Set out exactly, and only, the lines running from the one containing "Viewport: 799px width, 599px" to the bottom of the listing below; pictures stay out.

--------------------------------

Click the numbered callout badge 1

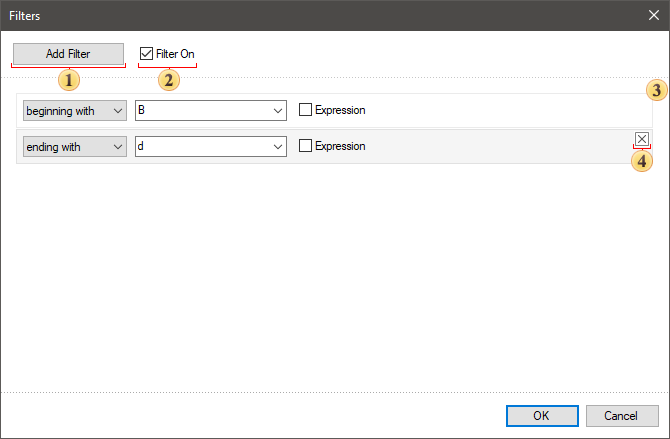point(69,79)
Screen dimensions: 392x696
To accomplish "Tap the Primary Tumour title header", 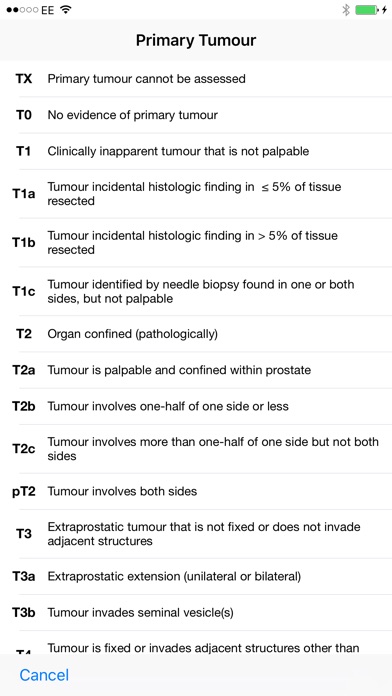I will point(196,40).
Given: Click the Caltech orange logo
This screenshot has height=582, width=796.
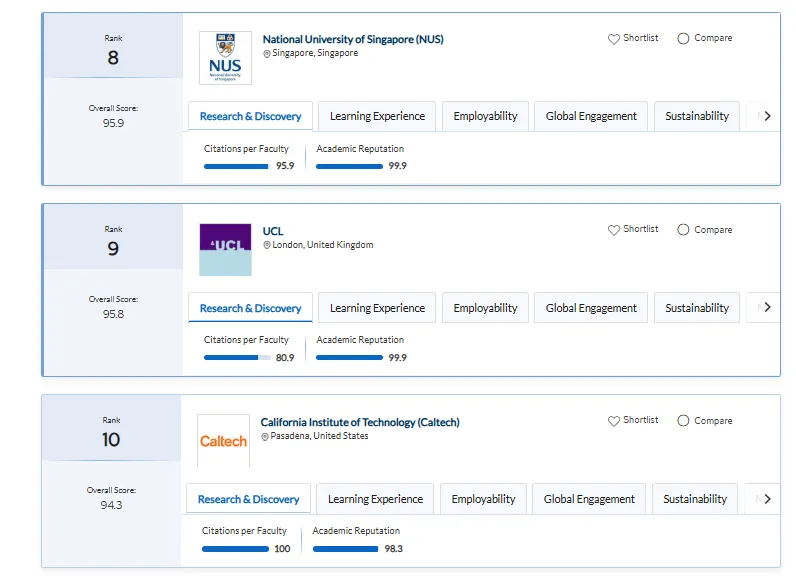Looking at the screenshot, I should 223,441.
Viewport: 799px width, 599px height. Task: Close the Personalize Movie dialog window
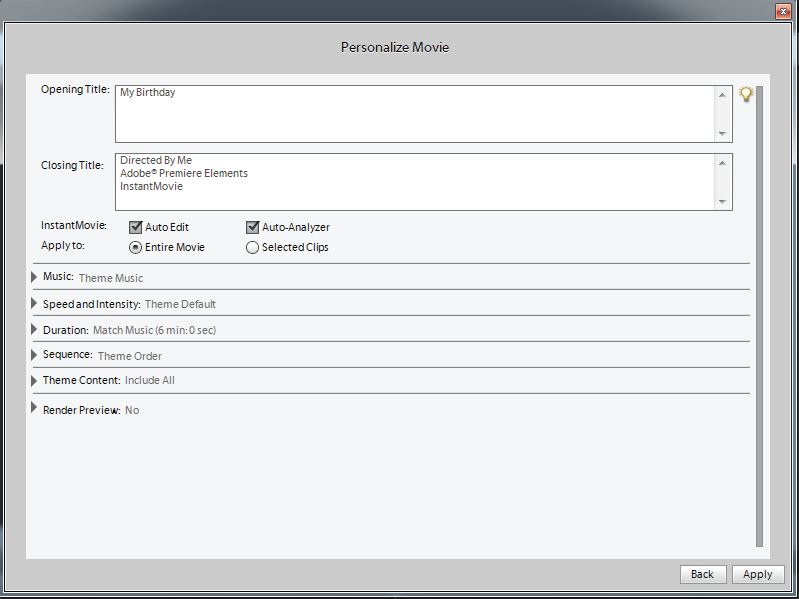pyautogui.click(x=783, y=10)
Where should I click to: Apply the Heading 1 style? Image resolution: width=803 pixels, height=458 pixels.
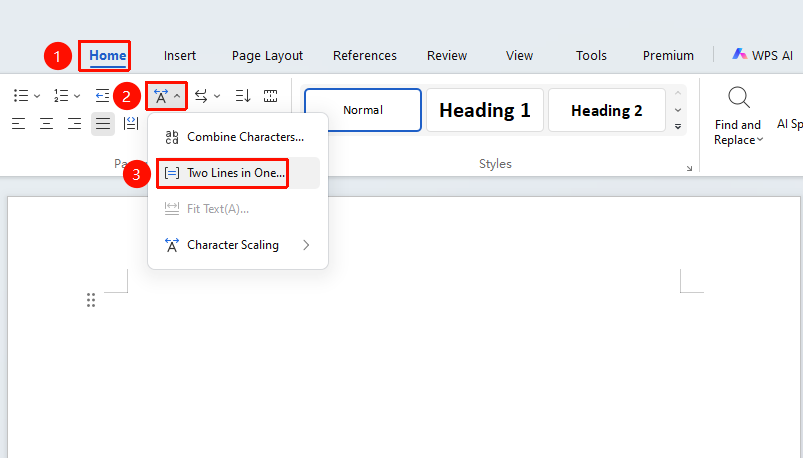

--------------------------------

ANSWER SECTION
Viewport: 799px width, 599px height. Task: Close the Personalize Movie dialog window
pyautogui.click(x=783, y=10)
Where should I click to: Apply the Heading 1 style? Image resolution: width=803 pixels, height=458 pixels.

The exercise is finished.